Da alte griechische Steininschriften oft nur in Bruchstücken gefunden werden, sind sie sehr schwer zu datieren. Doch Epigraphen wie Tracy erkennen an kleinen Eigenheiten einzelner Buchstaben eine typische Handschrift einzelner Meißelkünstler. So können sie Inschriften statt auf mehrere Jahrhunderte genau - in welchem Verlauf sich die Schrift insgesamt veränderte - auf weniger als hundert Jahre genau datieren.
Die Computerforscher wählten für ihre Analyse sechs Großbuchstaben mit speziellen Formdetails: A (lpha), O (mikron), S (igma), M (y), N (y) sowie P (=Rho). Zunächst berechneten die Forscher einen idealen Prototyp für jeden Buchstaben, indem sie Bilder der Buchstaben aus verschiedenen Inschriften übereinander legten.
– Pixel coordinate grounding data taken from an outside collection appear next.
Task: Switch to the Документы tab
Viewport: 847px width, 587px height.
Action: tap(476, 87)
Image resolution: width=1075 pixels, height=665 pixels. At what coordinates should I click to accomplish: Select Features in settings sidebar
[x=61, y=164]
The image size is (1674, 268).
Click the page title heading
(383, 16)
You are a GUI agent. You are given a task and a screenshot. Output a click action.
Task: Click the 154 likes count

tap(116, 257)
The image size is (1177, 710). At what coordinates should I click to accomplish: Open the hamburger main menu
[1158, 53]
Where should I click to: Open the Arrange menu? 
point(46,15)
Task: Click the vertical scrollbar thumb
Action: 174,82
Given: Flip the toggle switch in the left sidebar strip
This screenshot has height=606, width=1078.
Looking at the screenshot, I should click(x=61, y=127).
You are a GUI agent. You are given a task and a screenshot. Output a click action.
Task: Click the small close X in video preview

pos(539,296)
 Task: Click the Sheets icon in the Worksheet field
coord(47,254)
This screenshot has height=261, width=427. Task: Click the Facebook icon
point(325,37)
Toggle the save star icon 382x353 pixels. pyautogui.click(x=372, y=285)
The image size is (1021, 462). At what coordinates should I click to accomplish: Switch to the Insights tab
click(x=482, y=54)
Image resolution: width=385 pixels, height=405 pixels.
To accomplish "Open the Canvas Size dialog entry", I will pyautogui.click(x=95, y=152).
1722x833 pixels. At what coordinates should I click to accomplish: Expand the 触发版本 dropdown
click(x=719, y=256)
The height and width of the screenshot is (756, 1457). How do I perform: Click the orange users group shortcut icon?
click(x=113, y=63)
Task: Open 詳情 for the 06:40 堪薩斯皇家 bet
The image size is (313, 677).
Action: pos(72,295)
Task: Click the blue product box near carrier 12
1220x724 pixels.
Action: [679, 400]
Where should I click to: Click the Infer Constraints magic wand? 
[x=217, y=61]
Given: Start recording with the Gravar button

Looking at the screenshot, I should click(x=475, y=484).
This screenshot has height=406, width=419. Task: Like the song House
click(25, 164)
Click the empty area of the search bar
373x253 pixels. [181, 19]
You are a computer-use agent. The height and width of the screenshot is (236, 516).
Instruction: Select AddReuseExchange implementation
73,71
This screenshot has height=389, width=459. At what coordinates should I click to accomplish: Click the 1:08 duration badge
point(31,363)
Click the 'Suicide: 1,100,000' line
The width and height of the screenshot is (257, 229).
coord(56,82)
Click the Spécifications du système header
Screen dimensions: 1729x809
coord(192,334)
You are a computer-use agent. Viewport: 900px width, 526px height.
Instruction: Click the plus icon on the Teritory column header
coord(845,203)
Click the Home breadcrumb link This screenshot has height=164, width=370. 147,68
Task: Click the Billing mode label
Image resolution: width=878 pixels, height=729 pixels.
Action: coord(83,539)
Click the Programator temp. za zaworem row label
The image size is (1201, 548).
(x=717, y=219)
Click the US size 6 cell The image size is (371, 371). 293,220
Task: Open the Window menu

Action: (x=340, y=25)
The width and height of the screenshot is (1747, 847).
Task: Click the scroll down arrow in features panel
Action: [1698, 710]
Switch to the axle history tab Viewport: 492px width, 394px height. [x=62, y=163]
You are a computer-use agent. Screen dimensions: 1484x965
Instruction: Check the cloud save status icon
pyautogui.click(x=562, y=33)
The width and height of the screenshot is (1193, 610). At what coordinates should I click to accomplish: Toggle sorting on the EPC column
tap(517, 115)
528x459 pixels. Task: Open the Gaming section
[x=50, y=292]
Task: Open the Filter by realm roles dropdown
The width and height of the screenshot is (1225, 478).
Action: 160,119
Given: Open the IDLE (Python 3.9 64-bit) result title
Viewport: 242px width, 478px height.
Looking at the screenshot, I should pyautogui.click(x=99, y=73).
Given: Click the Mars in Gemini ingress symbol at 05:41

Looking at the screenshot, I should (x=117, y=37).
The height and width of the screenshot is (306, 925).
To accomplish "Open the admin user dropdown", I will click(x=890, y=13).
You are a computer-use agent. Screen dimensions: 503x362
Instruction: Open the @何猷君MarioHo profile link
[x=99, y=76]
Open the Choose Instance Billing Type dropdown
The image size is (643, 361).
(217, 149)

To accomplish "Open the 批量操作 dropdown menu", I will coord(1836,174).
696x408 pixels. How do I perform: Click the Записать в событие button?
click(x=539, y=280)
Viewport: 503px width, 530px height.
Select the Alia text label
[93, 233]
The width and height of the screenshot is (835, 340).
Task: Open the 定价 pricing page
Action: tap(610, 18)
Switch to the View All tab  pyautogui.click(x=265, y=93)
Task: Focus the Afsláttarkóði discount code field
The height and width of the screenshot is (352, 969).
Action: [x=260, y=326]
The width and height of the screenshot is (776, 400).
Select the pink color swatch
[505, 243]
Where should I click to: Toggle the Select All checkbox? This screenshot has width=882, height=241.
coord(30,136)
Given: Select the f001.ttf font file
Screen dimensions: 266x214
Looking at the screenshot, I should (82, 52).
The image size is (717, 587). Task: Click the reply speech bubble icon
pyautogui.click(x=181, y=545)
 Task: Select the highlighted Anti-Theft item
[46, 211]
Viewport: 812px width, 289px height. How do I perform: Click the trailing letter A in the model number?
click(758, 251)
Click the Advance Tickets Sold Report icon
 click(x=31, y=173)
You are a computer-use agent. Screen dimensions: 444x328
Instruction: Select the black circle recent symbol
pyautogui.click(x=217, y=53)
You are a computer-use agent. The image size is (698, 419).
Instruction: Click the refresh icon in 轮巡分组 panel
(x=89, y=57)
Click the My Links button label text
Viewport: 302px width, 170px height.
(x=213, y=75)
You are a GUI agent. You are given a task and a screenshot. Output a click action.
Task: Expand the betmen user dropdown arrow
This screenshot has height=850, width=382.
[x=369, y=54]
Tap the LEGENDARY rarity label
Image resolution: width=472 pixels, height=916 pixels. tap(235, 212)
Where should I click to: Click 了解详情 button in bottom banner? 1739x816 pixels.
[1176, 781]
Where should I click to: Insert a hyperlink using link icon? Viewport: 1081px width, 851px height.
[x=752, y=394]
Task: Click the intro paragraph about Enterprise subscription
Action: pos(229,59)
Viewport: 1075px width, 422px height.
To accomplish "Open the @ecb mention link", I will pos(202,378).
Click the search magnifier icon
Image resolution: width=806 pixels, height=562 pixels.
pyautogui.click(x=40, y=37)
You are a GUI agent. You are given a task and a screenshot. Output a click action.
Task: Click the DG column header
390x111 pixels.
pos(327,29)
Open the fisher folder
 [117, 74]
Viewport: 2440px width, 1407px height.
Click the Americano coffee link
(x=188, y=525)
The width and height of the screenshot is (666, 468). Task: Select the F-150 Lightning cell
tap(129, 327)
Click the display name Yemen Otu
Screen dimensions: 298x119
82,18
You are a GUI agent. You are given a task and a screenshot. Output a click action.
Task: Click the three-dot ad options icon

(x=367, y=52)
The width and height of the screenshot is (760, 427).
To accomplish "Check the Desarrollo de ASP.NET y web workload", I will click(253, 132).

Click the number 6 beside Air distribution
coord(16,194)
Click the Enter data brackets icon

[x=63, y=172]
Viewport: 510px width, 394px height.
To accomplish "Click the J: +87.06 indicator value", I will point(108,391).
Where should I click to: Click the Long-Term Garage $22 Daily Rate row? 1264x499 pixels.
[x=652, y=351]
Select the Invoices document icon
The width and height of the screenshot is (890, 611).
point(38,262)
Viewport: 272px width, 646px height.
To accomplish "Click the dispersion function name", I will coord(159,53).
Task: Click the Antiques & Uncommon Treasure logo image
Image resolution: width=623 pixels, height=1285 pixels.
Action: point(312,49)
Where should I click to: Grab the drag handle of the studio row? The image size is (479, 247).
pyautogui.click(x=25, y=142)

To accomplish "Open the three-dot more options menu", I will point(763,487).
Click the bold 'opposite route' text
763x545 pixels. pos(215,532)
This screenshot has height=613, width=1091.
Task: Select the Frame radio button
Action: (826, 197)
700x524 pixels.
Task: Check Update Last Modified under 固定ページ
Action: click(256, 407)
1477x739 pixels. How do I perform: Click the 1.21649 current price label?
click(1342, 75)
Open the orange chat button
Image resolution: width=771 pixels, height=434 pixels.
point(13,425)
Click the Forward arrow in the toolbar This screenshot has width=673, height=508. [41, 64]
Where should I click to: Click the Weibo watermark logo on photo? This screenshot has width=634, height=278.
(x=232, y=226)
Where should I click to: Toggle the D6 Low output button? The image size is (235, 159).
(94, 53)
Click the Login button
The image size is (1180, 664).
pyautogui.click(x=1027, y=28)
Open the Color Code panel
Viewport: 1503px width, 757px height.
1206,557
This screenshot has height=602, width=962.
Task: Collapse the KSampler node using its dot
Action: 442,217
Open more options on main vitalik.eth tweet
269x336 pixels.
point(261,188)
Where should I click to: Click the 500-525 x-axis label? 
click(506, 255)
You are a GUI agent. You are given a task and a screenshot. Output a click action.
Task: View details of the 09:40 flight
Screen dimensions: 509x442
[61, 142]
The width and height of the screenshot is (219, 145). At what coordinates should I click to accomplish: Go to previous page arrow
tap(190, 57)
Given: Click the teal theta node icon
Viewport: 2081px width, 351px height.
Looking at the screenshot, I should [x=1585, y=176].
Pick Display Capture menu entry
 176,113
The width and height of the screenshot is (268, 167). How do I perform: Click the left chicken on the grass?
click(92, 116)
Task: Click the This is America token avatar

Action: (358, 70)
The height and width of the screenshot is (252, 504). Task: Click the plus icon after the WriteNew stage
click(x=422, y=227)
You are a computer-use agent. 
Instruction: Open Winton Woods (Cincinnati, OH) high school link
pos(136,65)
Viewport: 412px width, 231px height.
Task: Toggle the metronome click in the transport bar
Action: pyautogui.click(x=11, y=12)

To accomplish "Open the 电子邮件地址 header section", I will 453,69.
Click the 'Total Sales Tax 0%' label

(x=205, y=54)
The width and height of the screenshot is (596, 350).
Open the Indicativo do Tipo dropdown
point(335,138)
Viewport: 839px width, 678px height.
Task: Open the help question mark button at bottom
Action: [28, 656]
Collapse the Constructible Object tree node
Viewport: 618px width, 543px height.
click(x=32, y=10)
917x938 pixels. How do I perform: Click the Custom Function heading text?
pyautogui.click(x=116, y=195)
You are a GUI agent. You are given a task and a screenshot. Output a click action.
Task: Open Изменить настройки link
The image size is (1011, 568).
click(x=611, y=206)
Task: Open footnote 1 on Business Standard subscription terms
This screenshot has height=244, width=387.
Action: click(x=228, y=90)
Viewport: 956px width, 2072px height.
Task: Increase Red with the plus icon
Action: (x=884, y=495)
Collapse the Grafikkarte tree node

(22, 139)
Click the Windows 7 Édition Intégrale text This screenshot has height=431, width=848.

Dann führten sie statistische Kriterien ein, wie die Buchstaben einzelner Schreiber statistisch variieren könnten - denn zwei identisch aussehende Buchstaben müssen nicht notwendigerweise vom selben Steinhauer stammen. Schließlich nutzten sie Erwägungen maximaler Wahrscheinlichkeit, um alle Inschriften unterschiedlichen Schreibern zuzuschreiben. Auf diese Weise ordneten sie alle 24 Inschriften sechs Autoren zu - und kamen zum selben Ergebnis wie Tracy und seine Epigraphen-Kollegen.